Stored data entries
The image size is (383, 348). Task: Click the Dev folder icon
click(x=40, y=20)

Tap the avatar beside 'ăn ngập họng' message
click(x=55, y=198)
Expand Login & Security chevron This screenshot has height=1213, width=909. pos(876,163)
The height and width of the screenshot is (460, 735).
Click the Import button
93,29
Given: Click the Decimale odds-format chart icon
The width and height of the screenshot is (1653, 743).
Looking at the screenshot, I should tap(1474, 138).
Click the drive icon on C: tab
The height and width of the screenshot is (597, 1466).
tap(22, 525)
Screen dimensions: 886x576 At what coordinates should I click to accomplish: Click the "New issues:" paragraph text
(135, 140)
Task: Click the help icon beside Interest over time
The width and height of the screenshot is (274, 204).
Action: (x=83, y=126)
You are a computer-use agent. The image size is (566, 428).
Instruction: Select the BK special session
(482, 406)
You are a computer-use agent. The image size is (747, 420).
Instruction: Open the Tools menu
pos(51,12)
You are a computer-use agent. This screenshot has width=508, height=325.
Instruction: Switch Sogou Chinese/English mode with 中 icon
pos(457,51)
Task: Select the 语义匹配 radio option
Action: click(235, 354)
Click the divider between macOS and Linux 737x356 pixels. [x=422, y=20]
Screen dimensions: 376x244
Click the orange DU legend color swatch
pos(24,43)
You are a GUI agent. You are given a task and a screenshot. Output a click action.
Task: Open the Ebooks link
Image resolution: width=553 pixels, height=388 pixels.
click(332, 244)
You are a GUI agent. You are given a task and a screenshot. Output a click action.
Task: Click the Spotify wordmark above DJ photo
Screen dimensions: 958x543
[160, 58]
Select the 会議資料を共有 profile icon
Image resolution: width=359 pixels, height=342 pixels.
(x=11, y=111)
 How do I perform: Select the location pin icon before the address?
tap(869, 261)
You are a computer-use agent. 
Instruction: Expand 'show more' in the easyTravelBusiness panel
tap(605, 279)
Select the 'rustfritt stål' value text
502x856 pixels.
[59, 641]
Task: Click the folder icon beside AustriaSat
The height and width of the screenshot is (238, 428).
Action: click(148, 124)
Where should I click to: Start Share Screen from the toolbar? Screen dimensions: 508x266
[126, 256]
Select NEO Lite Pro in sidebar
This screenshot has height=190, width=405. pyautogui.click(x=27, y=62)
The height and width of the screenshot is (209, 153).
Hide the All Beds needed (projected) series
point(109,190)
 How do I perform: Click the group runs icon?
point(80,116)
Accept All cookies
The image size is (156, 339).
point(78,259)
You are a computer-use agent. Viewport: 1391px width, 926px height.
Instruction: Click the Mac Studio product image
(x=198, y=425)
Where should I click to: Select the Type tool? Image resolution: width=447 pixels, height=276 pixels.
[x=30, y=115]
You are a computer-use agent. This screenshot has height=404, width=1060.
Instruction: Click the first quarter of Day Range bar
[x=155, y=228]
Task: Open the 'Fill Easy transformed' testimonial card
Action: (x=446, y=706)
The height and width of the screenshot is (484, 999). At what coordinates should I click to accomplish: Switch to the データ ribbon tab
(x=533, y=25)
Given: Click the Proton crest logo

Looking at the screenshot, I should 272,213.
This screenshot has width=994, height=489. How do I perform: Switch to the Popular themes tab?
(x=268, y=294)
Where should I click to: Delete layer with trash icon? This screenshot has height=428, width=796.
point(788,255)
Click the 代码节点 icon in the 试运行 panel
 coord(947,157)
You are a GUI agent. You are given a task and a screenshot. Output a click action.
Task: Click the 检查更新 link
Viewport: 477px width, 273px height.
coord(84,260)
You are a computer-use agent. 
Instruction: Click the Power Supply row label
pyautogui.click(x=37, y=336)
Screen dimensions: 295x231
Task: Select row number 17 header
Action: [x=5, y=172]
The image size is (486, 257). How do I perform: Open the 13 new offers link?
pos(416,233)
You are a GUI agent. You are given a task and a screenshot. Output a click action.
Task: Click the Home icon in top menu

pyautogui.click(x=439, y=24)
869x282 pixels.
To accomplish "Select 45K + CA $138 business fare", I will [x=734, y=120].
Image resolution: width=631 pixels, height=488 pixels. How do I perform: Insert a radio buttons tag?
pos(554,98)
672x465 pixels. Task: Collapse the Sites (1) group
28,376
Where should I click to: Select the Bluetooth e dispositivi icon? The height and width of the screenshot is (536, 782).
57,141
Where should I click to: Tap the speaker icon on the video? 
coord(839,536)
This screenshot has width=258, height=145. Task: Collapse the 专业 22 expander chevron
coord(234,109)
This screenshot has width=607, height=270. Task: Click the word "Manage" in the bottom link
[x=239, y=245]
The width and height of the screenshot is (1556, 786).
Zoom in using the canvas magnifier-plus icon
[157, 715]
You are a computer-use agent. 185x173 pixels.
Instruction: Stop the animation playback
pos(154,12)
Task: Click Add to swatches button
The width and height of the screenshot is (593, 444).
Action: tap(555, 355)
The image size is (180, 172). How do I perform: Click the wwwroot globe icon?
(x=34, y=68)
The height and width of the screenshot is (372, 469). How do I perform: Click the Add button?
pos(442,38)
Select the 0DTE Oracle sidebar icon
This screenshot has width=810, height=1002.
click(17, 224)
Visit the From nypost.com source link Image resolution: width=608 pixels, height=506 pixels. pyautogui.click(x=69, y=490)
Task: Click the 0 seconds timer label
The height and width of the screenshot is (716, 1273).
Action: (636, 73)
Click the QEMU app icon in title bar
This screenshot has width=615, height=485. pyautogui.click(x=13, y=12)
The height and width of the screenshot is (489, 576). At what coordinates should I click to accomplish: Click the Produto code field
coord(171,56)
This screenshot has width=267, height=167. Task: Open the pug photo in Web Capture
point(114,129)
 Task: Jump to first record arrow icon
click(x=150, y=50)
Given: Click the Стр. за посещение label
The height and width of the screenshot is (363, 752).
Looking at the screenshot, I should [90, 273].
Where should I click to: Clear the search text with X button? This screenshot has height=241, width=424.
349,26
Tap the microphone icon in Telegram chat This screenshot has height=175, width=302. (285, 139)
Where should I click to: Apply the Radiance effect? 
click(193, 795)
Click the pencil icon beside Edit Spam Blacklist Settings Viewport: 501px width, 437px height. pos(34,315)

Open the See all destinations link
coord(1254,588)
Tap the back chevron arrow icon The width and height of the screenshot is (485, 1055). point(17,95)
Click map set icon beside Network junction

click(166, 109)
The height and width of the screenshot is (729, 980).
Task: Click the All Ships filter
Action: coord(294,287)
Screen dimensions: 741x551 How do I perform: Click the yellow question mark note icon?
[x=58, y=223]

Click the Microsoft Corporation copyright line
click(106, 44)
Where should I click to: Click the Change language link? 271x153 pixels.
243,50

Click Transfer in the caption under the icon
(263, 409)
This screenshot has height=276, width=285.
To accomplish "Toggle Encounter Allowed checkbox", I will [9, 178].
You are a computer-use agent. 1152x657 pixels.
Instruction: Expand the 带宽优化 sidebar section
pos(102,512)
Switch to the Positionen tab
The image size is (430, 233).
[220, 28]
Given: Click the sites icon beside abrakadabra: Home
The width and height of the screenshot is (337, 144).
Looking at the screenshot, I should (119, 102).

Short task
Reproduce all of the records above word for word, keeping every line as it appears.

Answer to the problem
The image size is (383, 348). Task: Click the Dev folder icon
click(x=40, y=20)

Tap the avatar beside 'ăn ngập họng' message
click(x=55, y=198)
Expand Login & Security chevron This screenshot has height=1213, width=909. pos(876,163)
The height and width of the screenshot is (460, 735).
Click the Import button
93,29
Given: Click the Decimale odds-format chart icon
The width and height of the screenshot is (1653, 743).
Looking at the screenshot, I should tap(1474, 138).
Click the drive icon on C: tab
The height and width of the screenshot is (597, 1466).
tap(22, 525)
Screen dimensions: 886x576 At what coordinates should I click to accomplish: Click the "New issues:" paragraph text
(135, 140)
Task: Click the help icon beside Interest over time
The width and height of the screenshot is (274, 204).
Action: (x=83, y=126)
You are a computer-use agent. The image size is (566, 428).
Instruction: Select the BK special session
(482, 406)
You are a computer-use agent. The image size is (747, 420).
Instruction: Open the Tools menu
pos(51,12)
You are a computer-use agent. This screenshot has width=508, height=325.
Instruction: Switch Sogou Chinese/English mode with 中 icon
pos(457,51)
Task: Select the 语义匹配 radio option
Action: click(235, 354)
Click the divider between macOS and Linux 737x356 pixels. [x=422, y=20]
Screen dimensions: 376x244
Click the orange DU legend color swatch
pos(24,43)
You are a GUI agent. You are given a task and a screenshot. Output a click action.
Task: Open the Ebooks link
Image resolution: width=553 pixels, height=388 pixels.
click(332, 244)
You are a GUI agent. You are given a task and a screenshot. Output a click action.
Task: Click the Spotify wordmark above DJ photo
Screen dimensions: 958x543
[160, 58]
Select the 会議資料を共有 profile icon
Image resolution: width=359 pixels, height=342 pixels.
(x=11, y=111)
 How do I perform: Select the location pin icon before the address?
tap(869, 261)
You are a computer-use agent. 
Instruction: Expand 'show more' in the easyTravelBusiness panel
tap(605, 279)
Select the 'rustfritt stål' value text
502x856 pixels.
[59, 641]
Task: Click the folder icon beside AustriaSat
The height and width of the screenshot is (238, 428).
Action: click(148, 124)
Where should I click to: Start Share Screen from the toolbar? Screen dimensions: 508x266
[126, 256]
Select NEO Lite Pro in sidebar
This screenshot has height=190, width=405. pyautogui.click(x=27, y=62)
The height and width of the screenshot is (209, 153).
Hide the All Beds needed (projected) series
point(109,190)
 How do I perform: Click the group runs icon?
point(80,116)
Accept All cookies
The image size is (156, 339).
point(78,259)
You are a computer-use agent. Viewport: 1391px width, 926px height.
Instruction: Click the Mac Studio product image
(x=198, y=425)
Where should I click to: Select the Type tool? Image resolution: width=447 pixels, height=276 pixels.
[x=30, y=115]
You are a computer-use agent. This screenshot has height=404, width=1060.
Instruction: Click the first quarter of Day Range bar
[x=155, y=228]
Task: Open the 'Fill Easy transformed' testimonial card
Action: (x=446, y=706)
The height and width of the screenshot is (484, 999). At what coordinates should I click to accomplish: Switch to the データ ribbon tab
(x=533, y=25)
Given: Click the Proton crest logo

Looking at the screenshot, I should 272,213.
This screenshot has width=994, height=489. How do I perform: Switch to the Popular themes tab?
(x=268, y=294)
Where should I click to: Delete layer with trash icon? This screenshot has height=428, width=796.
point(788,255)
Click the 代码节点 icon in the 试运行 panel
 coord(947,157)
You are a GUI agent. You are given a task and a screenshot. Output a click action.
Task: Click the 检查更新 link
Viewport: 477px width, 273px height.
coord(84,260)
You are a computer-use agent. 
Instruction: Click the Power Supply row label
pyautogui.click(x=37, y=336)
Screen dimensions: 295x231
Task: Select row number 17 header
Action: [x=5, y=172]
The image size is (486, 257). How do I perform: Open the 13 new offers link?
pos(416,233)
You are a GUI agent. You are given a task and a screenshot. Output a click action.
Task: Click the Home icon in top menu

pyautogui.click(x=439, y=24)
869x282 pixels.
To accomplish "Select 45K + CA $138 business fare", I will [x=734, y=120].
Image resolution: width=631 pixels, height=488 pixels. How do I perform: Insert a radio buttons tag?
pos(554,98)
672x465 pixels. Task: Collapse the Sites (1) group
28,376
Where should I click to: Select the Bluetooth e dispositivi icon? The height and width of the screenshot is (536, 782).
57,141
Where should I click to: Tap the speaker icon on the video? 
coord(839,536)
This screenshot has width=258, height=145. Task: Collapse the 专业 22 expander chevron
coord(234,109)
This screenshot has width=607, height=270. Task: Click the word "Manage" in the bottom link
[x=239, y=245]
The width and height of the screenshot is (1556, 786).
Zoom in using the canvas magnifier-plus icon
[157, 715]
You are a computer-use agent. 185x173 pixels.
Instruction: Stop the animation playback
pos(154,12)
Task: Click Add to swatches button
The width and height of the screenshot is (593, 444).
Action: tap(555, 355)
The image size is (180, 172). How do I perform: Click the wwwroot globe icon?
(x=34, y=68)
The height and width of the screenshot is (372, 469). How do I perform: Click the Add button?
pos(442,38)
Select the 0DTE Oracle sidebar icon
This screenshot has width=810, height=1002.
click(17, 224)
Visit the From nypost.com source link Image resolution: width=608 pixels, height=506 pixels. pyautogui.click(x=69, y=490)
Task: Click the 0 seconds timer label
The height and width of the screenshot is (716, 1273).
Action: (636, 73)
Click the QEMU app icon in title bar
This screenshot has width=615, height=485. pyautogui.click(x=13, y=12)
The height and width of the screenshot is (489, 576). At what coordinates should I click to accomplish: Click the Produto code field
coord(171,56)
This screenshot has width=267, height=167. Task: Open the pug photo in Web Capture
point(114,129)
 Task: Jump to first record arrow icon
click(x=150, y=50)
Given: Click the Стр. за посещение label
The height and width of the screenshot is (363, 752).
Looking at the screenshot, I should [90, 273].
Where should I click to: Clear the search text with X button? This screenshot has height=241, width=424.
349,26
Tap the microphone icon in Telegram chat This screenshot has height=175, width=302. (285, 139)
Where should I click to: Apply the Radiance effect? 
click(193, 795)
Click the pencil icon beside Edit Spam Blacklist Settings Viewport: 501px width, 437px height. pos(34,315)

Open the See all destinations link
coord(1254,588)
Tap the back chevron arrow icon The width and height of the screenshot is (485, 1055). point(17,95)
Click map set icon beside Network junction

click(166, 109)
The height and width of the screenshot is (729, 980).
Task: Click the All Ships filter
Action: coord(294,287)
Screen dimensions: 741x551 How do I perform: Click the yellow question mark note icon?
[x=58, y=223]

Click the Microsoft Corporation copyright line
click(106, 44)
Where should I click to: Click the Change language link? 271x153 pixels.
243,50

Click Transfer in the caption under the icon
(263, 409)
This screenshot has height=276, width=285.
To accomplish "Toggle Encounter Allowed checkbox", I will [9, 178].
You are a computer-use agent. 1152x657 pixels.
Instruction: Expand the 带宽优化 sidebar section
pos(102,512)
Switch to the Positionen tab
The image size is (430, 233).
[220, 28]
Given: Click the sites icon beside abrakadabra: Home
The width and height of the screenshot is (337, 144).
Looking at the screenshot, I should (119, 102).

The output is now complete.